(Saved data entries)
--------------------------------------------------

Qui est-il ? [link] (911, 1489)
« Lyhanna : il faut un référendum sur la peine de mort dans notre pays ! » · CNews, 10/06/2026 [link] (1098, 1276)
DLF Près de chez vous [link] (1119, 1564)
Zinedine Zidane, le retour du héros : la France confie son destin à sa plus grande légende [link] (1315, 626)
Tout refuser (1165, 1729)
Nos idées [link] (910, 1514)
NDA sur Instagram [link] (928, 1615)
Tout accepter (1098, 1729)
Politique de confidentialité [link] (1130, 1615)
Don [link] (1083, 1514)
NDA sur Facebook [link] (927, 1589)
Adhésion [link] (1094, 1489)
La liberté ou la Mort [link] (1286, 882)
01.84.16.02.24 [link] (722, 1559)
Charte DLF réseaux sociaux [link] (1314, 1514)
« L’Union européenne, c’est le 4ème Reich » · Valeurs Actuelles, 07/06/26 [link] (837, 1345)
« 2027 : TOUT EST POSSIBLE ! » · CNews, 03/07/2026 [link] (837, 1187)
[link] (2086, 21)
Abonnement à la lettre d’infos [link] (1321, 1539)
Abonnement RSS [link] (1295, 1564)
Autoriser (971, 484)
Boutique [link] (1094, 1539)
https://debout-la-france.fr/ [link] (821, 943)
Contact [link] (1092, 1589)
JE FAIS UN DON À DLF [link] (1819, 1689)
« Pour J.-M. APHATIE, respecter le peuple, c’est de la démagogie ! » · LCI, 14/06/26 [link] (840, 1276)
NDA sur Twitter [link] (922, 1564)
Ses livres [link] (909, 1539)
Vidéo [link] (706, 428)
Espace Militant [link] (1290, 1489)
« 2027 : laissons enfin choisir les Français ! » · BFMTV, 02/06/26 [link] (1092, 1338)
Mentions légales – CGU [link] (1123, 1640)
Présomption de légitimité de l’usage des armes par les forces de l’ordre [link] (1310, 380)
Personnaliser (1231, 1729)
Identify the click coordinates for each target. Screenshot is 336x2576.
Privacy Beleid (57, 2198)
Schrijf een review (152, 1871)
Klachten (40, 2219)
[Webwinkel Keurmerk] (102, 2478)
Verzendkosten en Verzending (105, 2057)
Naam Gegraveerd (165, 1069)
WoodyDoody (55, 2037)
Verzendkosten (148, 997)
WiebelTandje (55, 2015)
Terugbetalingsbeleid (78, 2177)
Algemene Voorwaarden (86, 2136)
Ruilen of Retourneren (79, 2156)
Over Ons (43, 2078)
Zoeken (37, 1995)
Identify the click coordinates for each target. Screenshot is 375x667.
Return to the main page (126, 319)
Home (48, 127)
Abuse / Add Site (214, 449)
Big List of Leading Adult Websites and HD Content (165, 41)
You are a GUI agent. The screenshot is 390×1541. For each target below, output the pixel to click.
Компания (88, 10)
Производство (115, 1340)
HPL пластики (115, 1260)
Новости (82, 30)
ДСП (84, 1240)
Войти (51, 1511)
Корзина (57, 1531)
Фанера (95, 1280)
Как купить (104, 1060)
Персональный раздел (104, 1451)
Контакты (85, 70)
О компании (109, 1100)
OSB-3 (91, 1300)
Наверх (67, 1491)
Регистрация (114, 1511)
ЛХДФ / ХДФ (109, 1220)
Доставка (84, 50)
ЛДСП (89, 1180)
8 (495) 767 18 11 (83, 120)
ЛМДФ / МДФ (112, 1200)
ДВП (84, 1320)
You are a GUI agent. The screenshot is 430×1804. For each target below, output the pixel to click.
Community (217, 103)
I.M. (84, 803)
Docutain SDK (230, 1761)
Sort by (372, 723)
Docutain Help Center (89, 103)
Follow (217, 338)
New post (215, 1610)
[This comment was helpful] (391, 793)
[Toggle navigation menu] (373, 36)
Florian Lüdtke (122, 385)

--------------------------------------------------

WHAT IS EXPECTED: Taking the line with "Naam Gegraveerd (165, 1069)" as the start and the last line of the data above as the end, write out those two lines and every line between them exactly, and only those.

EXERCISE SOLUTION:
Naam Gegraveerd (165, 1069)
WoodyDoody (55, 2037)
Verzendkosten (148, 997)
WiebelTandje (55, 2015)
Terugbetalingsbeleid (78, 2177)
Algemene Voorwaarden (86, 2136)
Ruilen of Retourneren (79, 2156)
Over Ons (43, 2078)
Zoeken (37, 1995)
Identify the click coordinates for each target. Screenshot is 375x667.
Return to the main page (126, 319)
Home (48, 127)
Abuse / Add Site (214, 449)
Big List of Leading Adult Websites and HD Content (165, 41)
You are a GUI agent. The screenshot is 390×1541. For each target below, output the pixel to click.
Компания (88, 10)
Производство (115, 1340)
HPL пластики (115, 1260)
Новости (82, 30)
ДСП (84, 1240)
Войти (51, 1511)
Корзина (57, 1531)
Фанера (95, 1280)
Как купить (104, 1060)
Персональный раздел (104, 1451)
Контакты (85, 70)
О компании (109, 1100)
OSB-3 (91, 1300)
Наверх (67, 1491)
Регистрация (114, 1511)
ЛХДФ / ХДФ (109, 1220)
Доставка (84, 50)
ЛДСП (89, 1180)
8 (495) 767 18 11 (83, 120)
ЛМДФ / МДФ (112, 1200)
ДВП (84, 1320)
You are a GUI agent. The screenshot is 430×1804. For each target below, output the pixel to click.
Community (217, 103)
I.M. (84, 803)
Docutain SDK (230, 1761)
Sort by (372, 723)
Docutain Help Center (89, 103)
Follow (217, 338)
New post (215, 1610)
[This comment was helpful] (391, 793)
[Toggle navigation menu] (373, 36)
Florian Lüdtke (122, 385)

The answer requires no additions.